* WHAT YOU ARE ASKED TO DO
From the material beneath, pull every line with the word "computer".

* EXTRACTED RECORDS
----

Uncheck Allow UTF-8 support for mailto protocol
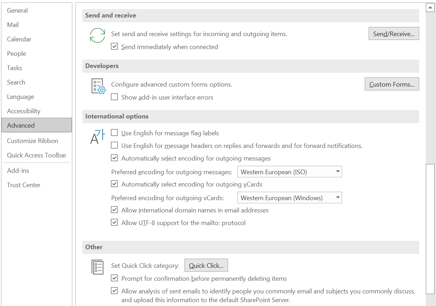The height and width of the screenshot is (306, 436). tap(114, 222)
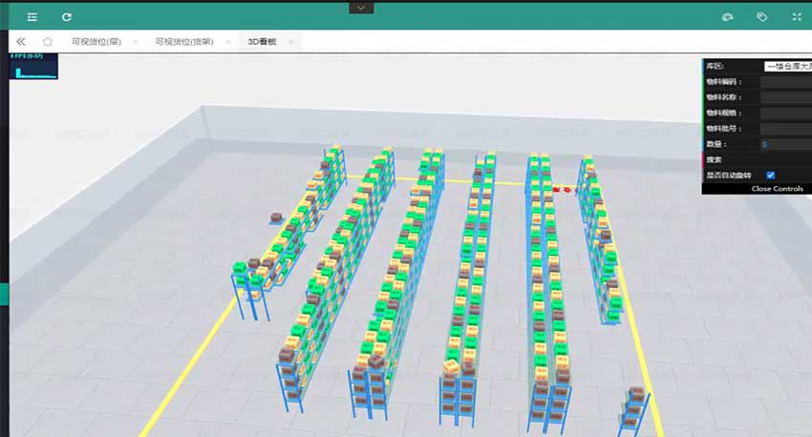
Task: Click the double-left arrow tab scroller
Action: pyautogui.click(x=21, y=42)
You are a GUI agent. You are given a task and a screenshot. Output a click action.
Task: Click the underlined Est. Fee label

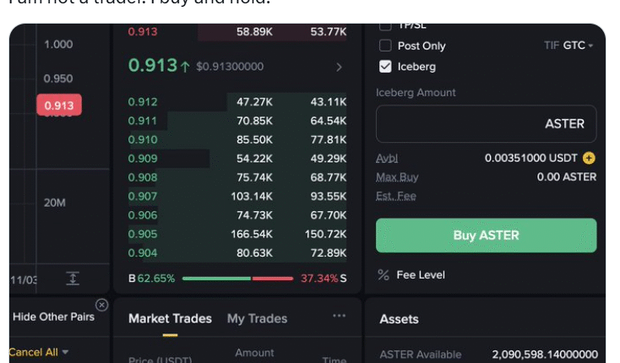pos(395,196)
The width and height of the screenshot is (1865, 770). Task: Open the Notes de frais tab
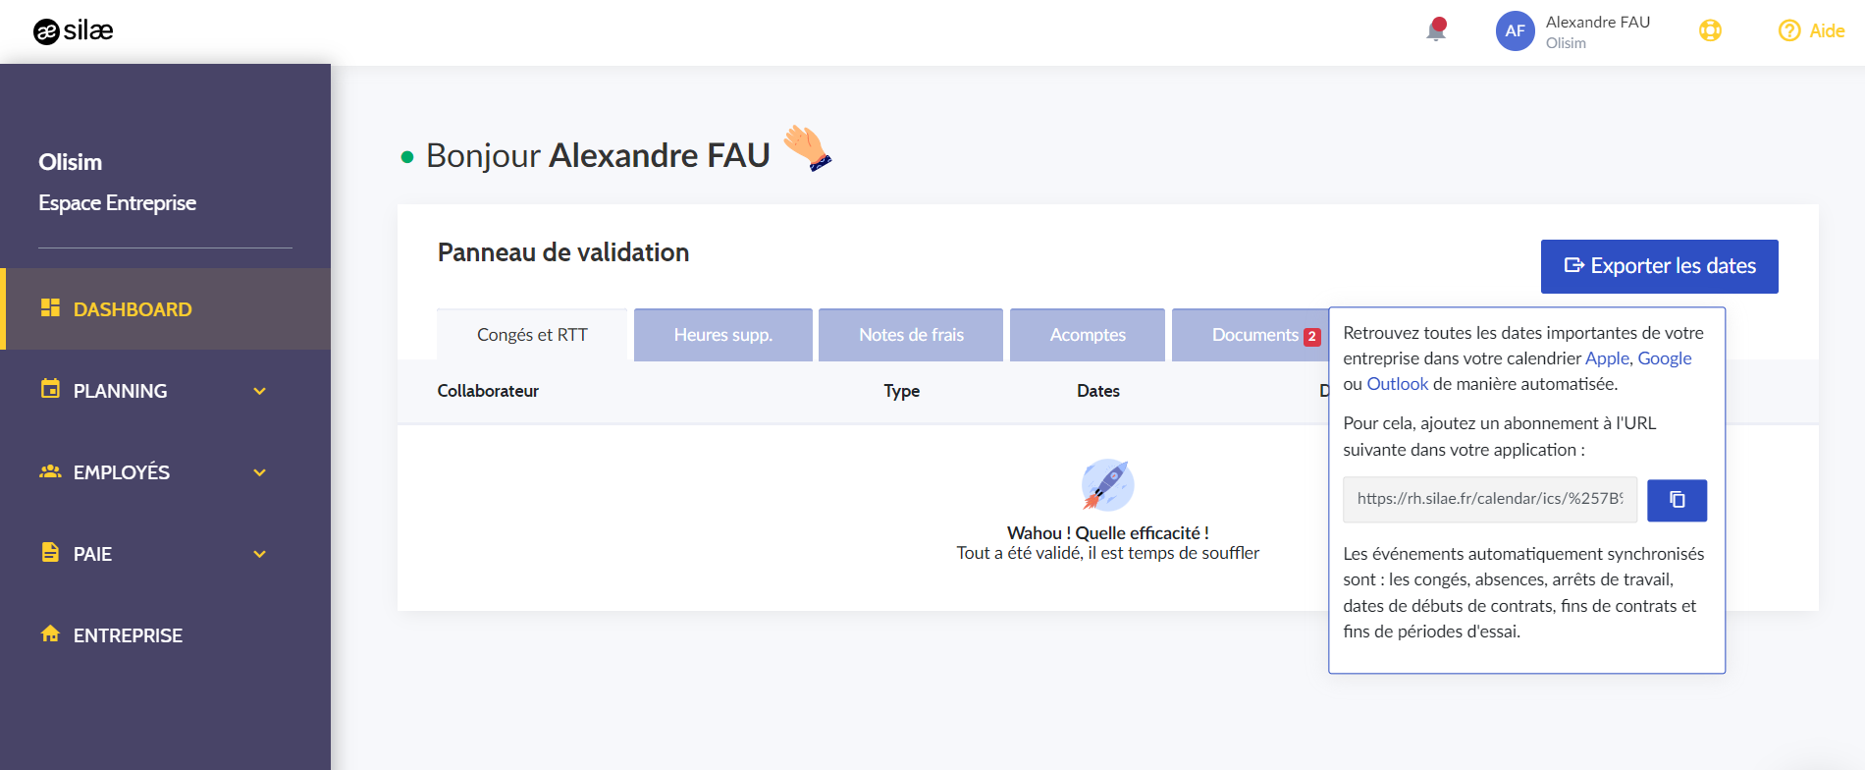[911, 335]
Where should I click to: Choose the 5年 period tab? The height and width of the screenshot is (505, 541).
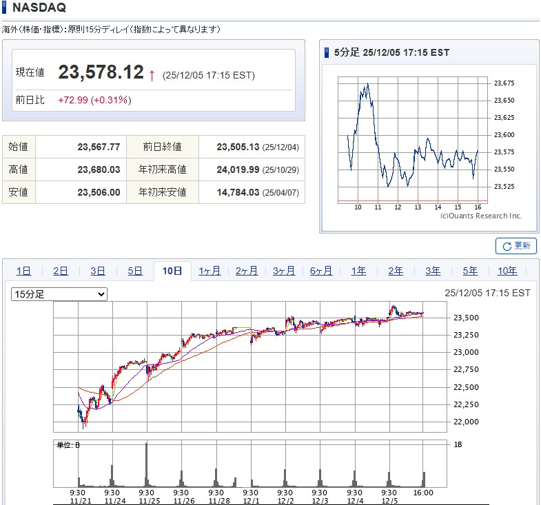(470, 271)
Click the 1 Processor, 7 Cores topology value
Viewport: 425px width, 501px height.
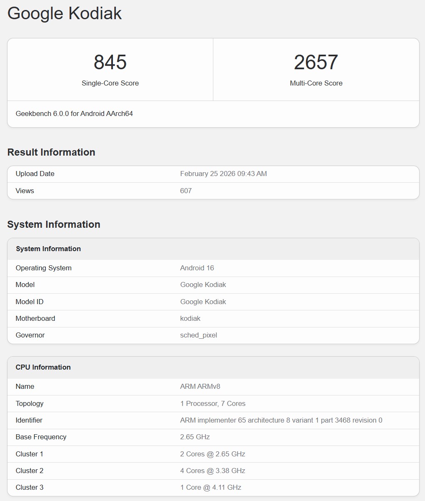[x=213, y=403]
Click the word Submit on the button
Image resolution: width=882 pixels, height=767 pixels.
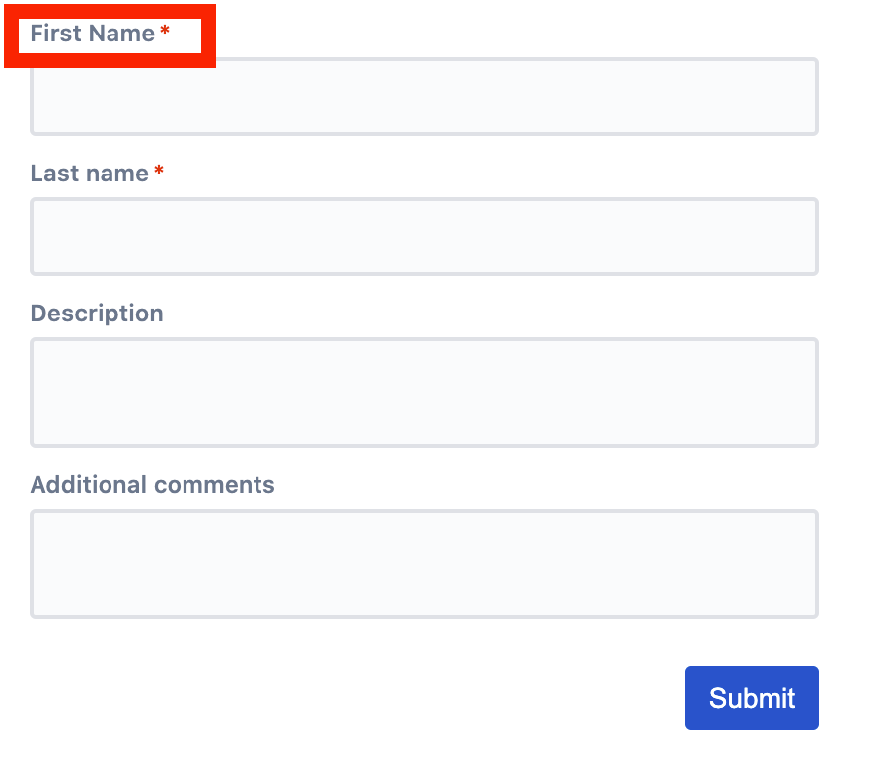(x=752, y=698)
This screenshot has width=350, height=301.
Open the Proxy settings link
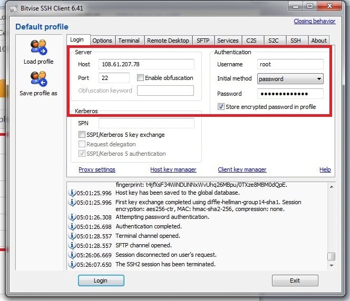pos(97,169)
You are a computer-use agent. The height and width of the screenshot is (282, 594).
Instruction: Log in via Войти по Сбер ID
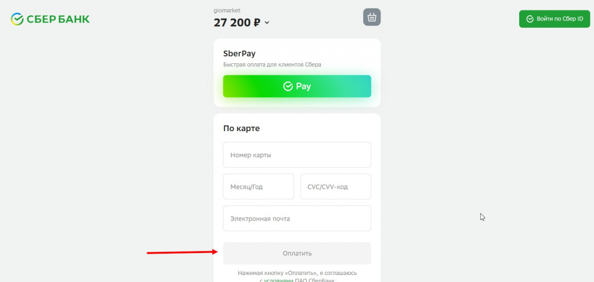(x=554, y=19)
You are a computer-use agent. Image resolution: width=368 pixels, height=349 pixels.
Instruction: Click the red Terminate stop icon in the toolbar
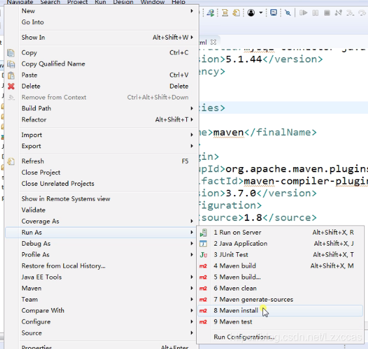pyautogui.click(x=327, y=12)
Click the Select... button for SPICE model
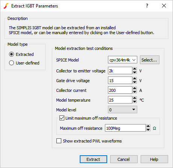This screenshot has height=168, width=173. [x=150, y=60]
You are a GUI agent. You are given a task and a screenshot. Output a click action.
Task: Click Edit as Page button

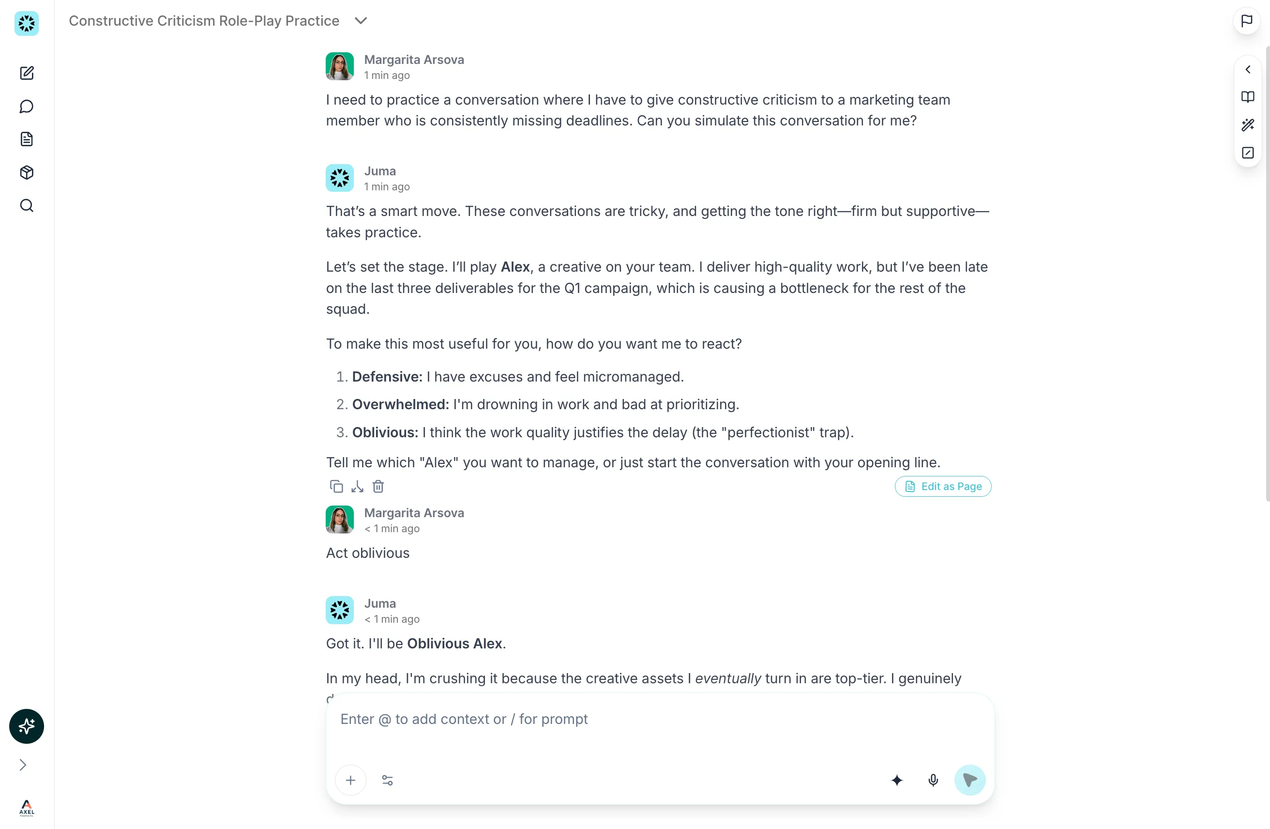pyautogui.click(x=943, y=486)
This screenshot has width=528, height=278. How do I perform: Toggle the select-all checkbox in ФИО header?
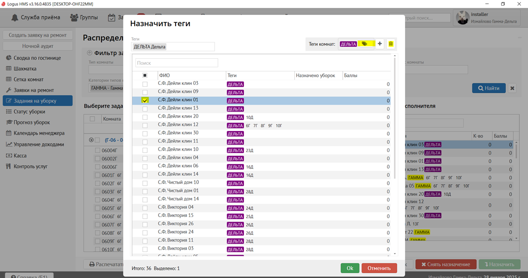[x=145, y=76]
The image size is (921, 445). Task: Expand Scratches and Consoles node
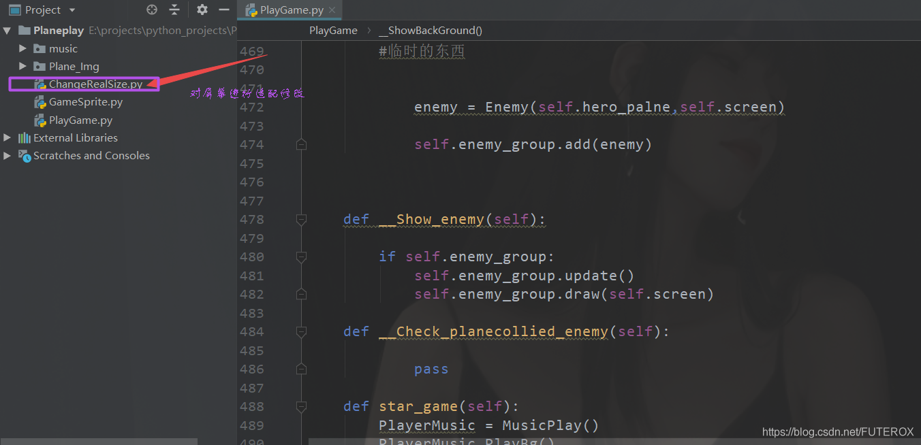coord(7,155)
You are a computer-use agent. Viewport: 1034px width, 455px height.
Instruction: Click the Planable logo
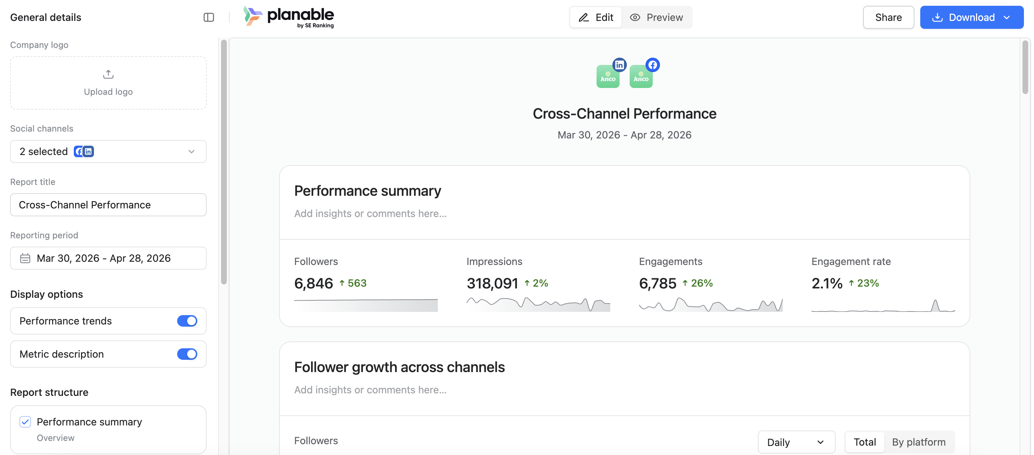click(289, 17)
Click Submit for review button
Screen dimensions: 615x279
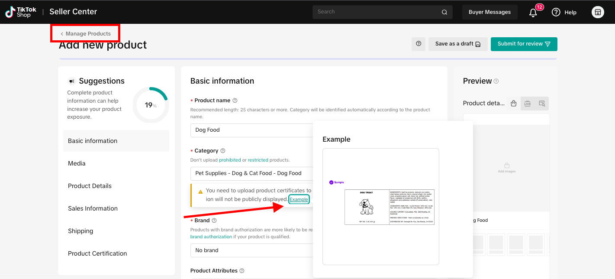click(524, 44)
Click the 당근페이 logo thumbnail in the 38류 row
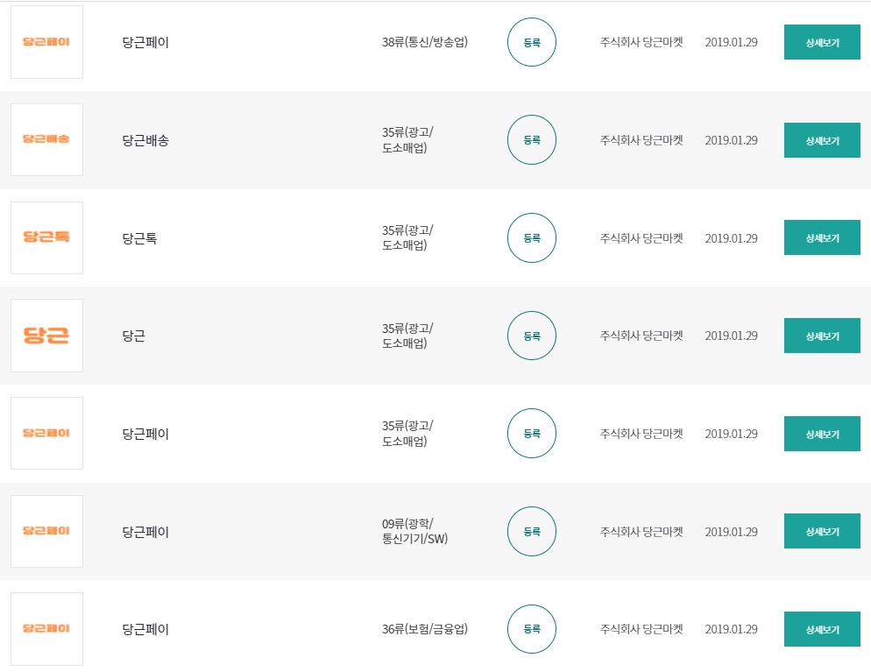The height and width of the screenshot is (672, 871). click(x=46, y=42)
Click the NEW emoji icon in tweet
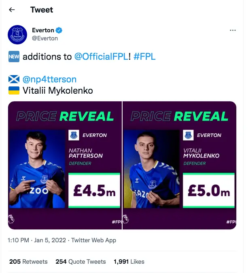The width and height of the screenshot is (248, 273). (x=14, y=57)
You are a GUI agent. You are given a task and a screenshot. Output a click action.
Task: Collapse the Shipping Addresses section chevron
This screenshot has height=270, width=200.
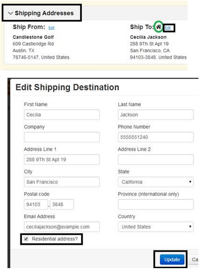point(10,13)
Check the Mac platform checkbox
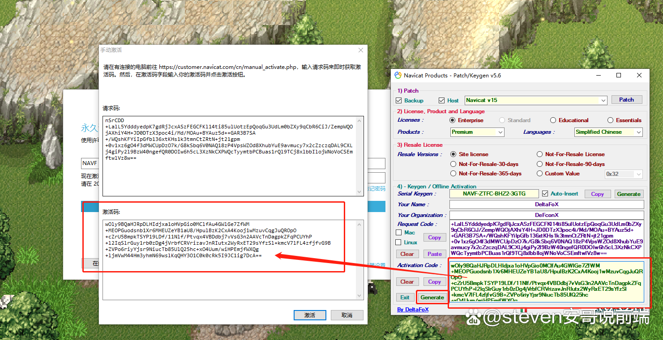Image resolution: width=663 pixels, height=340 pixels. 399,233
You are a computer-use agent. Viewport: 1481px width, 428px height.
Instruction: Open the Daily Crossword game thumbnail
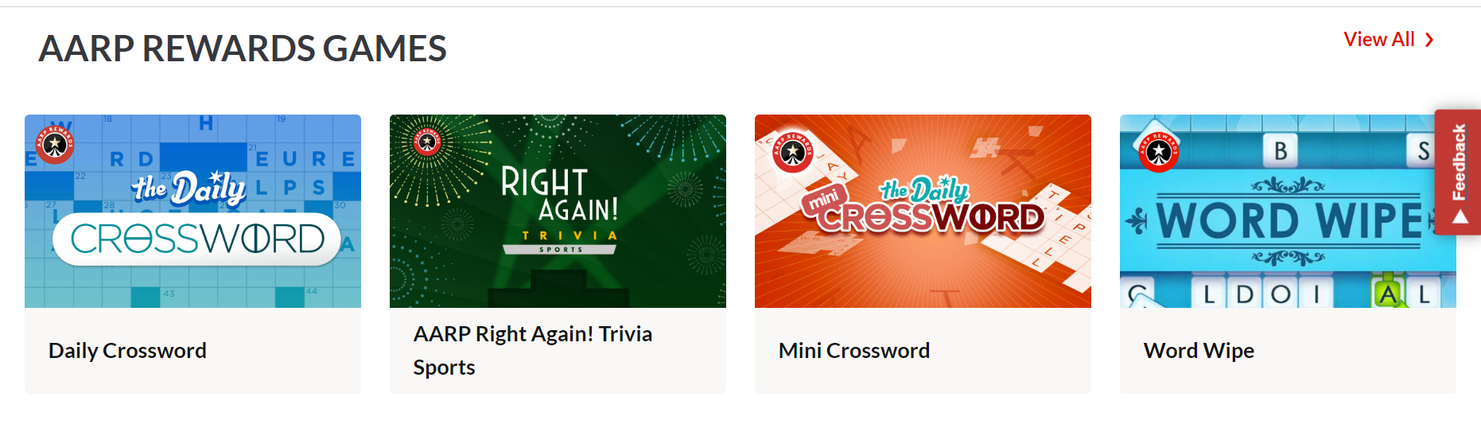click(192, 211)
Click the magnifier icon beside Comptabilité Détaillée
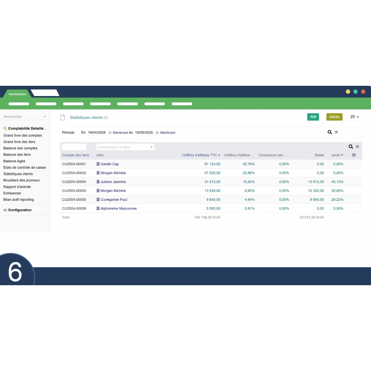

----

* EXPECTED OUTPUT
You are a computer-use agent. The height and width of the screenshot is (282, 594).
You are a computer-use agent. Image resolution: width=368 pixels, height=349 pixels.
You are a computer-use agent. Viewport: 1034px width, 455px height.
You are a computer-use agent. Viewport: 1481px width, 428px height.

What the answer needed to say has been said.